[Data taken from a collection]

════════

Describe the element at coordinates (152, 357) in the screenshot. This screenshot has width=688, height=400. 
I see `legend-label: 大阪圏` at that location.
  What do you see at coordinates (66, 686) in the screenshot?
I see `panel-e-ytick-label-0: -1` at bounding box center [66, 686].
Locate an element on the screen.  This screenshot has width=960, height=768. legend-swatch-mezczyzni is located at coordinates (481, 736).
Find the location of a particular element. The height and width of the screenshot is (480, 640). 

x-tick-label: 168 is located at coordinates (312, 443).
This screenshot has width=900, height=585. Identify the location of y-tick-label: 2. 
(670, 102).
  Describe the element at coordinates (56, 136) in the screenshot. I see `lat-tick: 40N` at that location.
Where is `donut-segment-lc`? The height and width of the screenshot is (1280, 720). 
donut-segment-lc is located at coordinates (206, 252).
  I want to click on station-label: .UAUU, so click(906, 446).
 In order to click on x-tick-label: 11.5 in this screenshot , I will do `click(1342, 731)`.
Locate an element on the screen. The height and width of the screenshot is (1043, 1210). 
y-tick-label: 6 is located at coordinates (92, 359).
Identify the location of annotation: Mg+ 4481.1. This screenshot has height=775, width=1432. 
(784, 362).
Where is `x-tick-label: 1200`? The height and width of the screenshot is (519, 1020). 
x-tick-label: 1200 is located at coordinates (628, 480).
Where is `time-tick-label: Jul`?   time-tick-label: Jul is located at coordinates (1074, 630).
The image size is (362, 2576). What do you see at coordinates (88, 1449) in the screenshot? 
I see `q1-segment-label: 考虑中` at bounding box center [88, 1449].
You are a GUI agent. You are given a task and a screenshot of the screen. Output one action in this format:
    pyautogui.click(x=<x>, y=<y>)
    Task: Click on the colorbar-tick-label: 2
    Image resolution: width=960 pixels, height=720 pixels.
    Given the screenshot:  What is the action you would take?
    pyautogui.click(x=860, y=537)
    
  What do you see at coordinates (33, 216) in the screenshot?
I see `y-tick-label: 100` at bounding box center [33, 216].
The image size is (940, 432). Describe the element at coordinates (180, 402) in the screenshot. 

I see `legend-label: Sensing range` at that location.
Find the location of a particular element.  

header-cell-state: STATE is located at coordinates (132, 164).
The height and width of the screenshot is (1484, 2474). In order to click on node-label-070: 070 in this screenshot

════════

**Task requirements**
Render every line of the items above as a JSON list of strings, one string per line, with blank lines omitted.

**Answer to this task**
[
  "Describe the element at coordinates (152, 357) in the screenshot. This screenshot has width=688, height=400. ",
  "I see `legend-label: 大阪圏` at that location.",
  "  What do you see at coordinates (66, 686) in the screenshot?",
  "I see `panel-e-ytick-label-0: -1` at bounding box center [66, 686].",
  "Locate an element on the screen.  This screenshot has width=960, height=768. legend-swatch-mezczyzni is located at coordinates (481, 736).",
  "Find the location of a particular element. The height and width of the screenshot is (480, 640). ",
  "x-tick-label: 168 is located at coordinates (312, 443).",
  "This screenshot has width=900, height=585. Identify the location of y-tick-label: 2. ",
  "(670, 102).",
  "  Describe the element at coordinates (56, 136) in the screenshot. I see `lat-tick: 40N` at that location.",
  "Where is `donut-segment-lc`? The height and width of the screenshot is (1280, 720). ",
  "donut-segment-lc is located at coordinates (206, 252).",
  "  I want to click on station-label: .UAUU, so click(906, 446).",
  " In order to click on x-tick-label: 11.5 in this screenshot , I will do `click(1342, 731)`.",
  "Locate an element on the screen. The height and width of the screenshot is (1043, 1210). ",
  "y-tick-label: 6 is located at coordinates (92, 359).",
  "Identify the location of annotation: Mg+ 4481.1. This screenshot has height=775, width=1432. ",
  "(784, 362).",
  "Where is `x-tick-label: 1200`? The height and width of the screenshot is (519, 1020). ",
  "x-tick-label: 1200 is located at coordinates (628, 480).",
  "Where is `time-tick-label: Jul`?   time-tick-label: Jul is located at coordinates (1074, 630).",
  "The image size is (362, 2576). What do you see at coordinates (88, 1449) in the screenshot? ",
  "I see `q1-segment-label: 考虑中` at bounding box center [88, 1449].",
  "You are a GUI agent. You are given a task and a screenshot of the screen. Output one action in this format:",
  "    pyautogui.click(x=<x>, y=<y>)",
  "    Task: Click on the colorbar-tick-label: 2",
  "    Image resolution: width=960 pixels, height=720 pixels.",
  "    Given the screenshot:  What is the action you would take?",
  "    pyautogui.click(x=860, y=537)",
  "  What do you see at coordinates (33, 216) in the screenshot?",
  "I see `y-tick-label: 100` at bounding box center [33, 216].",
  "The image size is (940, 432). Describe the element at coordinates (180, 402) in the screenshot. ",
  "I see `legend-label: Sensing range` at that location.",
  "Find the location of a particular element.  ",
  "header-cell-state: STATE is located at coordinates (132, 164).",
  "The height and width of the screenshot is (1484, 2474). In order to click on node-label-070: 070 in this screenshot"
]